I went through several vises in my shop...none that worked as well as I would like. At the ATA Show I looked at many different designs...some were pretty good, others were not but when I saw this one I knew I found the perfect one. I have now been using it for several months and am 100% satisfied. The range of movement and rotation is unlimited. It is fast and easy to use and locks up perfectly for working on bows.
The design using a ball joint is ingenious.

And in a commercial application where we work on dozens of bows every week it has performed flawlessly. 
The pictures on their website don't do it justice.
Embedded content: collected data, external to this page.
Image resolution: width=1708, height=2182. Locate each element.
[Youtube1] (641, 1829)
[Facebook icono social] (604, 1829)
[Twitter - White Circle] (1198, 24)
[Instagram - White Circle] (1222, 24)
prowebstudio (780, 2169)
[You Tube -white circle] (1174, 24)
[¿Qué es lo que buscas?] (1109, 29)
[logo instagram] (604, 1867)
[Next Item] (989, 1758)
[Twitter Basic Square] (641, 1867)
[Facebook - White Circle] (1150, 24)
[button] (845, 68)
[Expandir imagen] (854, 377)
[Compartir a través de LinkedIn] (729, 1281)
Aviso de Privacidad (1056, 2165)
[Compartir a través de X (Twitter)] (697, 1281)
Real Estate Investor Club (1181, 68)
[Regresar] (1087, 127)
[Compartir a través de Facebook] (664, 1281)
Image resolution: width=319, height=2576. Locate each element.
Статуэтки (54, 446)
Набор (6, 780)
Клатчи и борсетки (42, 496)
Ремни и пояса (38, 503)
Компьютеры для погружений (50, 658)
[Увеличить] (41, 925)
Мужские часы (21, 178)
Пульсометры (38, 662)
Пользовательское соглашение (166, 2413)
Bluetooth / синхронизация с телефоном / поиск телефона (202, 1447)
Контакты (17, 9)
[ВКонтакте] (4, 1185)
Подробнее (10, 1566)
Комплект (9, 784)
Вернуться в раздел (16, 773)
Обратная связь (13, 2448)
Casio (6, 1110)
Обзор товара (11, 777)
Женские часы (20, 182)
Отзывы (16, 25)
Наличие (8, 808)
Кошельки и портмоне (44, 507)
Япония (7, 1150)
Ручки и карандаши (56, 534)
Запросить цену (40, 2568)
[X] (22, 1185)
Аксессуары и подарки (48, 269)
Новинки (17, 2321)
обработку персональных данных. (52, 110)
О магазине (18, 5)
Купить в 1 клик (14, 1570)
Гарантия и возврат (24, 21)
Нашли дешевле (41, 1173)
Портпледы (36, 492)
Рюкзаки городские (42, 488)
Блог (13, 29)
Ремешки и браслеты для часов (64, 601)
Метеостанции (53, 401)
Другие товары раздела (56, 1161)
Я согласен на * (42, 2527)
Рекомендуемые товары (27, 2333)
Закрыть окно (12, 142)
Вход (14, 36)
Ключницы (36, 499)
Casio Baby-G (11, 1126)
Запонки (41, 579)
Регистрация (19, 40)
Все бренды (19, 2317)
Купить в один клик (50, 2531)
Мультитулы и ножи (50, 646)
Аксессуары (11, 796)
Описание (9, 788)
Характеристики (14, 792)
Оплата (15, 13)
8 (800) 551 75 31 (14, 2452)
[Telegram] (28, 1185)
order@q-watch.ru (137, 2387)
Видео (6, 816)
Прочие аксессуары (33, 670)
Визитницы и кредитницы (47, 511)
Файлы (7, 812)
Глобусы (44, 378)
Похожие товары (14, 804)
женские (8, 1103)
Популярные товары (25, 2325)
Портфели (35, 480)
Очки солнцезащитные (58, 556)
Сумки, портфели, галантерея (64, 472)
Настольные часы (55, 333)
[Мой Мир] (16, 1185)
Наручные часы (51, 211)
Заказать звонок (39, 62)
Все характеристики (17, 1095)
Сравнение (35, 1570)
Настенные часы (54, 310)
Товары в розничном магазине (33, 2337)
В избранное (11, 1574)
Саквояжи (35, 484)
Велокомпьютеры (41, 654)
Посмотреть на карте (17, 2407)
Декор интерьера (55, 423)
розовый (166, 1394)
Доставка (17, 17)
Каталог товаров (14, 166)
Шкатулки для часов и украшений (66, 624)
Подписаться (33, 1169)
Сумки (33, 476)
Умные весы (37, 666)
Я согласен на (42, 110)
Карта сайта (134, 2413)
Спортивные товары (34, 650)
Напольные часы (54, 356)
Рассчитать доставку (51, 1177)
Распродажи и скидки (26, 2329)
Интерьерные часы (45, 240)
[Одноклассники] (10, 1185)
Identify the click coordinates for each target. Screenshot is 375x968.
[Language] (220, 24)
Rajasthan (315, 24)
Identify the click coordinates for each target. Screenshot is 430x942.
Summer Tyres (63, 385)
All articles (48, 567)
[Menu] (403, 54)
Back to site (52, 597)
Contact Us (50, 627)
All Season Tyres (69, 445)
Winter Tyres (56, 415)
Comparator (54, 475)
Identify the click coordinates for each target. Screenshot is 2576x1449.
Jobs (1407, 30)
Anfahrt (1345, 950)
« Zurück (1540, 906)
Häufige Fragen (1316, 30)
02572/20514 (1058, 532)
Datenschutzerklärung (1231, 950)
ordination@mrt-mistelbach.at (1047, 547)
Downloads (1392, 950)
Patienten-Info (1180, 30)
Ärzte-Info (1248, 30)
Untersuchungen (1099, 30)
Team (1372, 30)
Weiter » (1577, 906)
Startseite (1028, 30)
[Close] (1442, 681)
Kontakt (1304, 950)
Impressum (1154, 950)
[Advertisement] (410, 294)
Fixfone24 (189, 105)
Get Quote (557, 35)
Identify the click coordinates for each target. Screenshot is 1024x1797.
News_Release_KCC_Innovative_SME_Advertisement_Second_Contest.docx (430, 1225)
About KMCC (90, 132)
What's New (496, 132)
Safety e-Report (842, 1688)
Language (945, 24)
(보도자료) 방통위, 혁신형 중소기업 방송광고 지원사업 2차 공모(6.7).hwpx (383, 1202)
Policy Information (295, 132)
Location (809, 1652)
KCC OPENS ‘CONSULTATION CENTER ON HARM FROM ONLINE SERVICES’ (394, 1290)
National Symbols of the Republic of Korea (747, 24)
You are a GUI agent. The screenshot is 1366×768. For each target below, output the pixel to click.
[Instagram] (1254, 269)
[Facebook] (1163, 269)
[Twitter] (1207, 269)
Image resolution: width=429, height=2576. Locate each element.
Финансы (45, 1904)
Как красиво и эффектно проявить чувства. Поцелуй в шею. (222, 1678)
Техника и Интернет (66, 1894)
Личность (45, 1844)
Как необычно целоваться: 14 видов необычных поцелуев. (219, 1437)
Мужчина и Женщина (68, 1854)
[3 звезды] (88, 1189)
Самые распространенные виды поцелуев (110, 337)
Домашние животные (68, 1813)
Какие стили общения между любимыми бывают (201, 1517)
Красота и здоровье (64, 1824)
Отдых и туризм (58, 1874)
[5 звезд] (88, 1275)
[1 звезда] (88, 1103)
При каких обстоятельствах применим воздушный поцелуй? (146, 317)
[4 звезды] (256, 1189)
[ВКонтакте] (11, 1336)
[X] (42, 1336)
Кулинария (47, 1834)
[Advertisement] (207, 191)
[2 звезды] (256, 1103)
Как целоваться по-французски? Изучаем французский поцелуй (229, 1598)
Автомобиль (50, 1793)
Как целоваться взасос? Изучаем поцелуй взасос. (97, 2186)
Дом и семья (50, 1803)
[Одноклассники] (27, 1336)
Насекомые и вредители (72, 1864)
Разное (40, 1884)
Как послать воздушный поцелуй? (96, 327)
http://www.berrysmfg.com/product.aspx?i=14733&sb=1


----------



## zhunter62 (Feb 3, 2007)

Very nice design. It looks like it should work extremely well. The only thing i am not a fan of is that it is a stabilizer hole mount. Nothing against your design, just a personal preference. It nice to finally have a picture to go along with the suspense. very well done.


----------



## axis pro (Apr 29, 2009)

bump


----------



## Dextreme (Jul 7, 2005)

Seems like this thread just went from a poll to a commercial ad.


----------



## Bnbfishin (Apr 25, 2004)

Yes I do, Yes I would, but not for a 120 bucks. Are ya nuts?


----------



## SRA MQ1 (Sep 27, 2006)

swamp stompers said:


> well, here it is!!! the new Axis Pro Bow Vise. made with aircraft grade aluminum and power coated black. this bow vise will set the bow in any position needed and with out any stress on the limbs. No need to dismount the bow to change position and no tools needed to mount, dismount or adjust the position. and comes with a lifetime warranty.
> 119.00 tyd. Any question Email [email protected] or PM me.


Got a chance to play with this vise a bit last night. This is a great idea. Very flexible and quick to position bow at any angle.
Holds it solid unlike most vises Ive used especially ones that clamp at the limb.
I would definitely buy one of these. Especially before buying a traditional bow vise again.


----------